Review: PreEmptive Way To Obfuscate .Net Apps

PreEmptive aims to change the perception that obfuscators are only name-mangling tools for source code. The Mayfield Village, Ohio-based company knows too well that simply renaming code structures with obfuscation during the last phases of development won't prevent hackers from decompiling and searching through .Net and Java binary code to find weaknesses.

According to PreEmptive, most attacks happen inside companies via identity theft or by employees having access to clean binaries so they can search on strings and other code elements to find intrusion points into data tiers. Companies that make the right security decisions don't overlook that fact.

To gain the most from obfuscation, IT managers should implement enterprisewide controls and manage them consistently across their organizations rather than putting practices in systems only when illegal activities are detected or, worse, just to slow down hacker infiltration on key Web applications.

However, obfuscation can have some negative implications for source code.

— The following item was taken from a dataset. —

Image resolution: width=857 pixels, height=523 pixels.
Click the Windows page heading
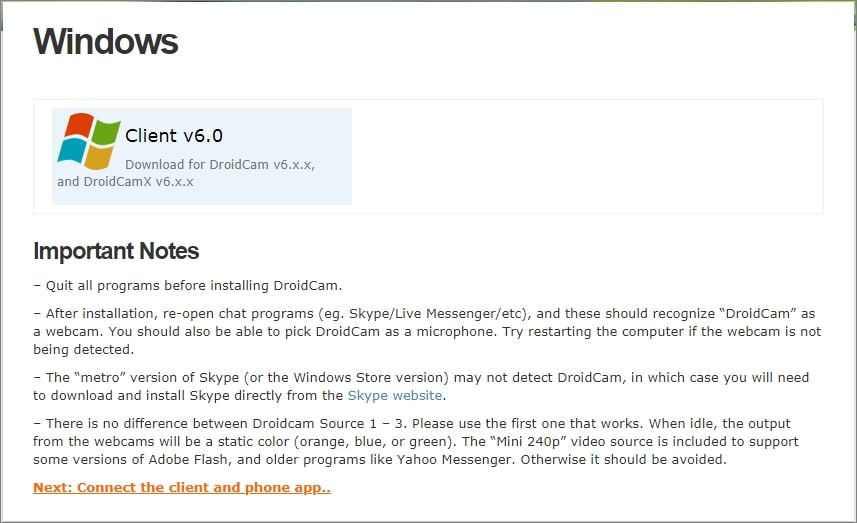(x=105, y=42)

For instance, by restructuring flow control on code logic, overall application performance can be affected considerably. What's more, renaming can add complexity to debugging, reflective code and incremental patches. Dotfuscator provides some solutions to these problems by generating various configuration files.

Since PreEmptive's free Dotfuscator Community Version is embedded in Microsoft' Visual Studio, .Net developers will immediately be able to familiarize themselves with Dotfuscator Professional. Once installed, output assemblies from Visual Studio projects are pumped right into Dotfuscator.

Dotfuscator takes internal .Net debugging files, which associate variables and code lines with assemblies, and synchronizes them with obfuscated assemblies so the line numbers match up. That's how Dotfuscator can make debugging work. Essentially, Dofuscator generates map files that match original source-code fields with obfuscated fields.

Dotfuscator map files are in XML format and can be transformed into human-readable HTML. A good side effect of renaming code is that it immediately shrinks assemblies. By reducing the string heap within assemblies by 40 percent to 60 percent, applications load faster, which directly affects performance.